契約結婚ですが、極上パイロットの溺愛が始まりました


「七央さんのことは……もう、ずっと昔から?」


 聞いていいものかと思いながら、言葉を選ぶ。

 となりの美鈴さんは真っすぐ前を向いたまま、その横顔にまた笑みを浮かべた。


「もう、いつからかなんてわからない」


 そう言った美鈴さんは「って、長すぎる片思いもたちが悪いよね」自虐ネタのように言った。

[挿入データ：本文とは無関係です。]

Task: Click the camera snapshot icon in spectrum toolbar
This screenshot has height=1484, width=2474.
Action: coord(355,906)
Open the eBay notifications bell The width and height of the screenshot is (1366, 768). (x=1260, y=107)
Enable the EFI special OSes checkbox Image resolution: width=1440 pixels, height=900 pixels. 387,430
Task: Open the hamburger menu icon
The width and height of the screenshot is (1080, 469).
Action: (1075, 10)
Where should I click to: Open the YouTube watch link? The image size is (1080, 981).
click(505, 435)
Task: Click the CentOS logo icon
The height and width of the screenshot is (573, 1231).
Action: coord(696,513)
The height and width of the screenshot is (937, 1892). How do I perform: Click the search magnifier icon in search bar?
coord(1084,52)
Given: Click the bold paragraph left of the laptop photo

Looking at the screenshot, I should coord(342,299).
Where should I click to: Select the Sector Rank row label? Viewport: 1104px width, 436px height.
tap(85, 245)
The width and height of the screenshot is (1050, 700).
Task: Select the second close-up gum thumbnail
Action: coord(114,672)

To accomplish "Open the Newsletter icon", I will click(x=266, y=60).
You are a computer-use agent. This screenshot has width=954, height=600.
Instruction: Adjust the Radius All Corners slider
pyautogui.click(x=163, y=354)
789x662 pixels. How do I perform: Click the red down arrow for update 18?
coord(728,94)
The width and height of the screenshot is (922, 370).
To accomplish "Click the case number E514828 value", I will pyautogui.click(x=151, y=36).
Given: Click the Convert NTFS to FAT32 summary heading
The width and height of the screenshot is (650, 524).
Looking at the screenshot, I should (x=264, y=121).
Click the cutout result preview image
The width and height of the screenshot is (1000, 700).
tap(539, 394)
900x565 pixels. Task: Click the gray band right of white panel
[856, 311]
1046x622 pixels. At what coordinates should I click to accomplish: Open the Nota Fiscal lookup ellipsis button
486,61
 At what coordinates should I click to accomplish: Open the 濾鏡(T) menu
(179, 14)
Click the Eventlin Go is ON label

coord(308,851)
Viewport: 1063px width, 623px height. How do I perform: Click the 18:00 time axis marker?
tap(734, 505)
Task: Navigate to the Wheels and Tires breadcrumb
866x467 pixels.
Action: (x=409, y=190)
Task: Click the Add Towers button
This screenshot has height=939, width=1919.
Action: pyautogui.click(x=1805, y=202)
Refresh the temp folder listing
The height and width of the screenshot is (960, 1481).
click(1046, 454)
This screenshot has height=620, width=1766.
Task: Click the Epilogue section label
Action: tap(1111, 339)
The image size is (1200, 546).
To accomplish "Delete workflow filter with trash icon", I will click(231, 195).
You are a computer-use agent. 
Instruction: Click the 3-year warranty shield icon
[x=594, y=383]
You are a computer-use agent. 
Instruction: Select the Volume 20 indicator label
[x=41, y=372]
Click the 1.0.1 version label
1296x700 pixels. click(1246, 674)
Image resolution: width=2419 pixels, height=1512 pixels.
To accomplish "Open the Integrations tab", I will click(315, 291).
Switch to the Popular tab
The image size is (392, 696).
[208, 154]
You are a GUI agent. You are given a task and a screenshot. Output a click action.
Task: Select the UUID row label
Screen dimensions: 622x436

「好きなことが当たり前になってて、普通で。だけどこの間、こんな麻痺しちゃった自分の気持ちにハッとしたんだ。七央が、結婚したって聞かされた時」


 美鈴さんの言葉にずきっと胸が鈍い痛みに包まれる。

 盗み見るようにして目にした美鈴さんは、視線を地面の先のほうに落としていた。

 長く濃いまつ毛が伏せられている。


「心にぽっかり穴が空くとかよく言うじゃん? 本当にそんな感じになった。七央が、私の知らない人になっちゃったんだって思えて」


 七央さんが結婚したと知った時、美鈴さんはどんな気持ちだったんだろう?

 今少し前、そんなことを他人事のように考えていた。

 そんなこと、私が想像することもおこがましい。

 生ぬるい風が私たちの間に吹いていく。

 食べかけのメロンパンを手にしたままじっとしていると、となりからは深く息をつくのが聞こえてきた。